Selir Ning melangkah melintasi ambang pintu Aula Jiaofang yang tinggi dan berjalan masuk ke dalam. Kemudian dia membungkuk memberi hormat kepada permaisuri.
Permaisuri Qin mengenakan gaun berwarna hitam berlengan lebar. Dengan mengenakan pakaian berwarna gelap seperti ini di tubuhnya, itu membuatnya semakin tampak dingin dan tidak simpatik.
Dayang Zhenzhu maju dua langkah sambil memegang saputangan sutra, di dalam saputangan itu tergeletak sebuah liontin giok bundar.
Permaisuri Qin bertanya, "Ini benda dari istana Selir Ning, kan?"
Ketika melihat liontin giok itu, pupil mata Selir Ning agak menciut.
Tanpa sadar dia meraih lengan bajunya dan memaksakan senyuman di wajahnya, berusaha untuk membuat dirinya terlihat tenang dan natural.
"Ini adalah benda yang diberikan oleh ibu suri kepadaku tahun lalu. Akhir-akhir ini saat mengatur barang-barang aku tidak melihatnya. Kukira aku tidak berhati-hati dan menghilangkannya. Aku hendak melaporkannya ke bagian rumah tangga dan meminta mereka untuk membantu mencarinya. Tidak disangka benda itu bisa jatuh ke tangan permaisuri."
Permaisuri Qin berkata dengan dingin, "Liontin giok ini ditemukan pada seorang dayang yang bernama Tan Hua."
Selir Ning berkata dengan cepat tanpa berpikir, "Aku tidak mengenal orang ini."
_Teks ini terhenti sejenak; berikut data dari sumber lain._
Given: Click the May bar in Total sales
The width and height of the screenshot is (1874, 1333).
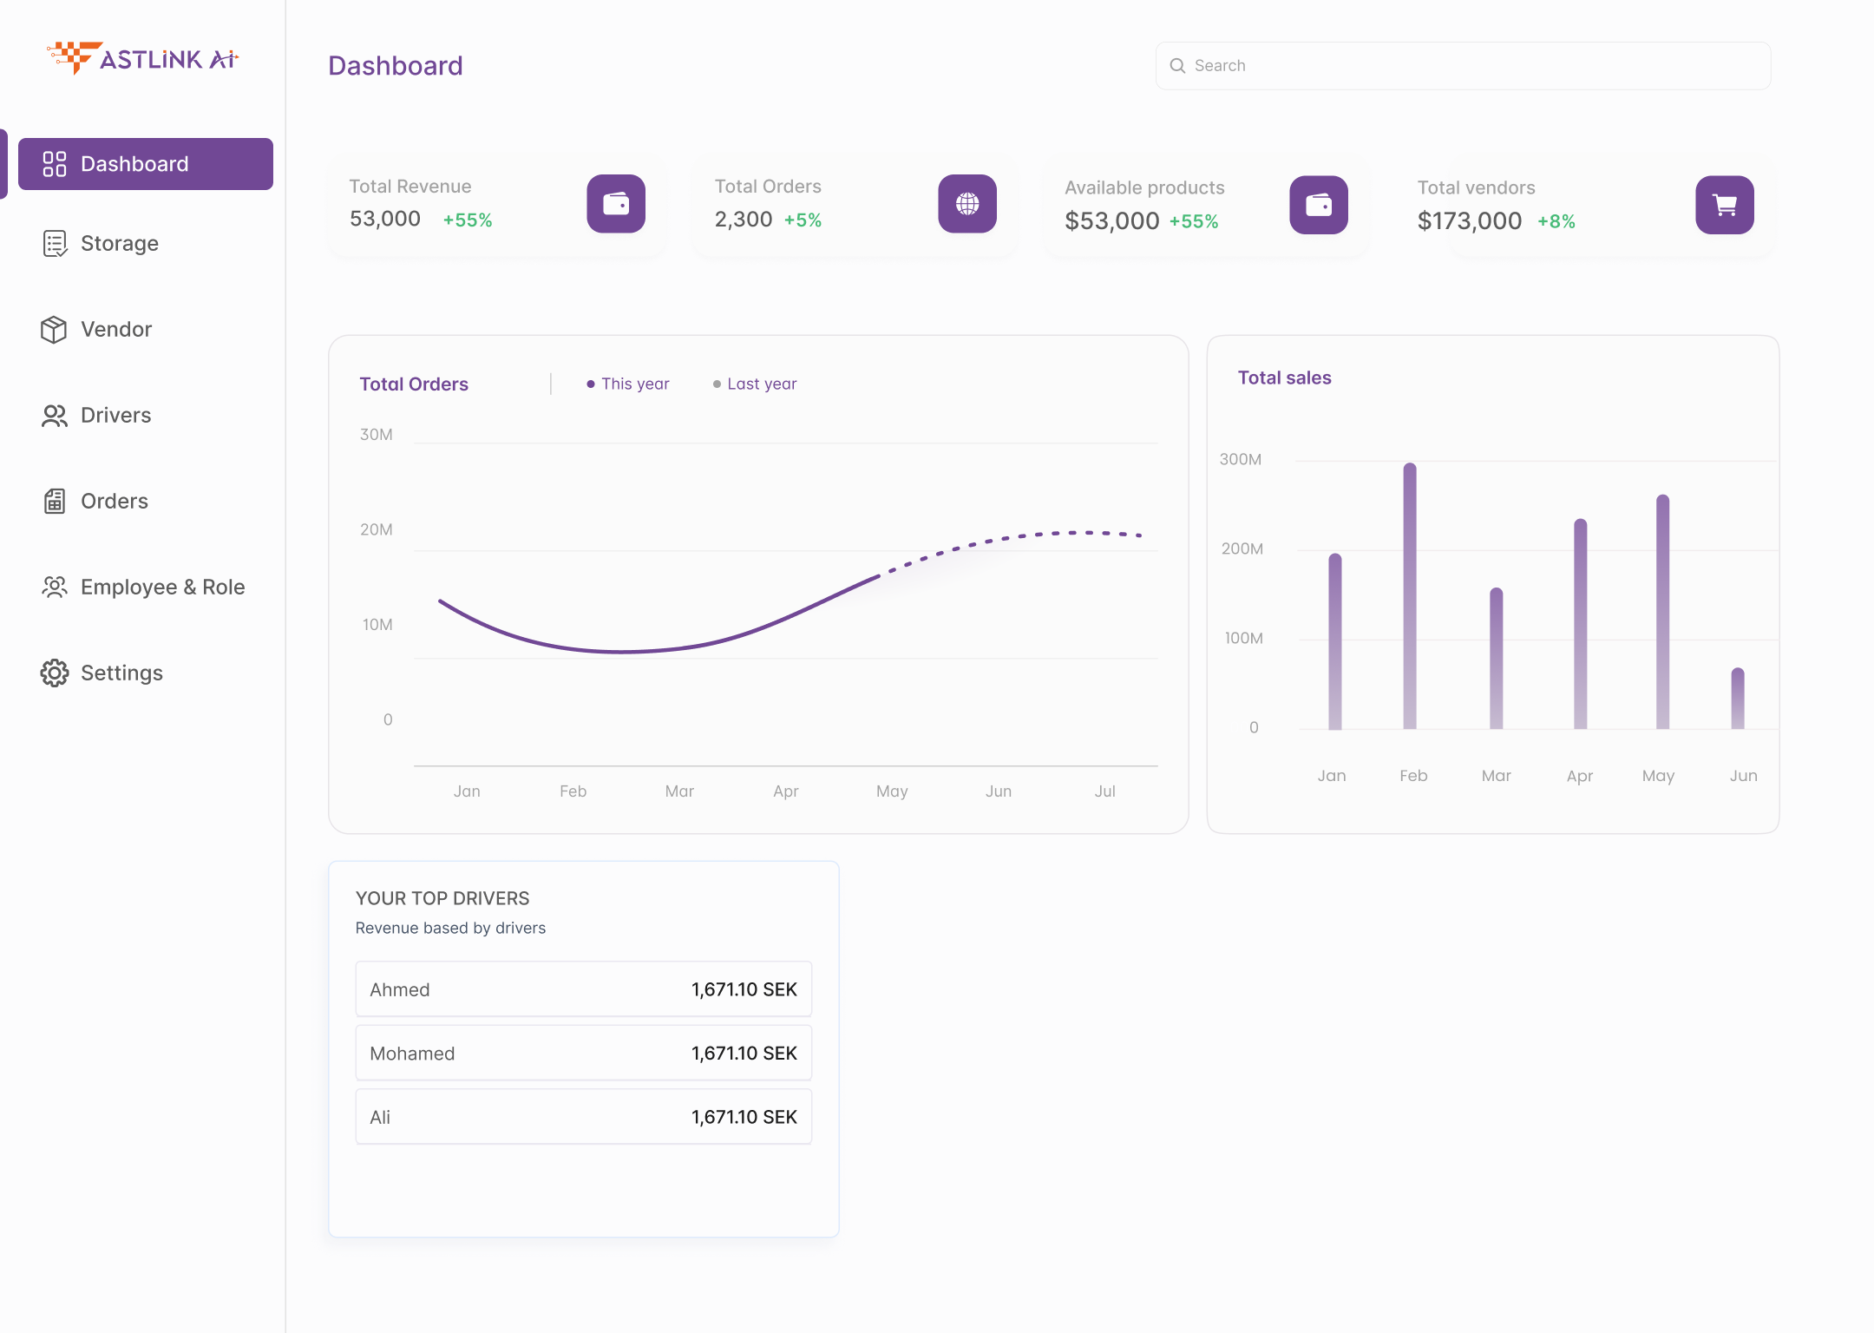Looking at the screenshot, I should (x=1662, y=612).
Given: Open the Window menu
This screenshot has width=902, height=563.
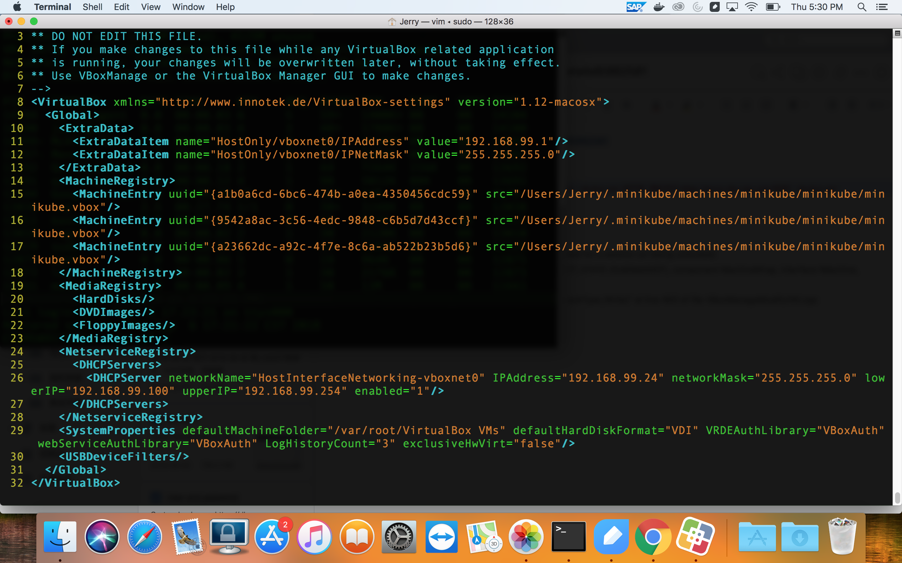Looking at the screenshot, I should point(188,7).
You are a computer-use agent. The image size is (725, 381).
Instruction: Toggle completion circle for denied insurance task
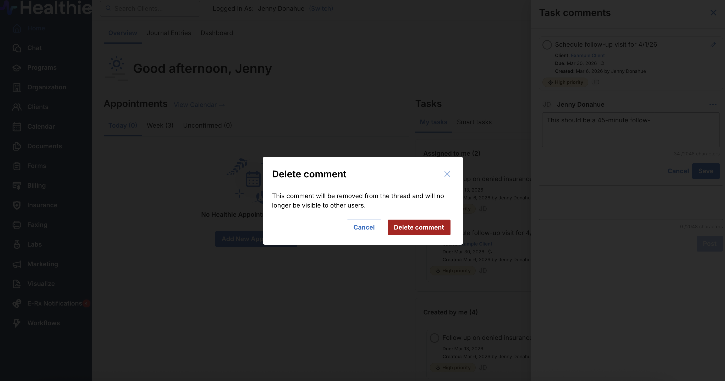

"Aku tidak peduli kamu mengenal Tan Hua atau tidak, aku hanya tahu bahwa Tan Hua ingin membunuh pangeran dengan meracuninya, dan liontin giok milikmu ada pada Tan Hua."
Selir Ning pucat ketakutan, "Aku tidak pernah berpikir untuk meracuni pangeran, aku tidak bersalah!"
"Tidak bersalah?" Permaisuri Qin tersenyum sinis, "Di harem ini, tidak ada seorang pun yang tidak bersalah."
"Aku benar-benar difitnah, mohon permaisuri memeriksanya!"
Selir Ning berlutut dan bersujud, berlapis-lapis keringat dingin sudah muncul di punggungnya.
Permaisuri Qin menatapnya dengan sorot mata dingin, "Liontin giok ini adalah barang bukti rencana pembunuhanmu terhadap pangeran. Walaupun kamu tidak mau mengakui kesalahanmu, namun hari ini aku tetap tidak akan mengampunimu. Pengawal, seret Selir Ning ke bawah lalu beri hukuman tiga puluh kali pukulan dengan tongkat."
Selir Ning berteriak ketakutan, "Ampun, Permaisuri!"
Dua orang ibu-ibu yang kuat berjalan masuk. Mereka memegangi lengan Selir Ning satu di kanan dan satu di kiri serta menutup mulutnya, lalu dengan kasar menyeretnya keluar.
Segera setelahnya, terdengar suara jeritan mengenaskan Selir Ning dari luar.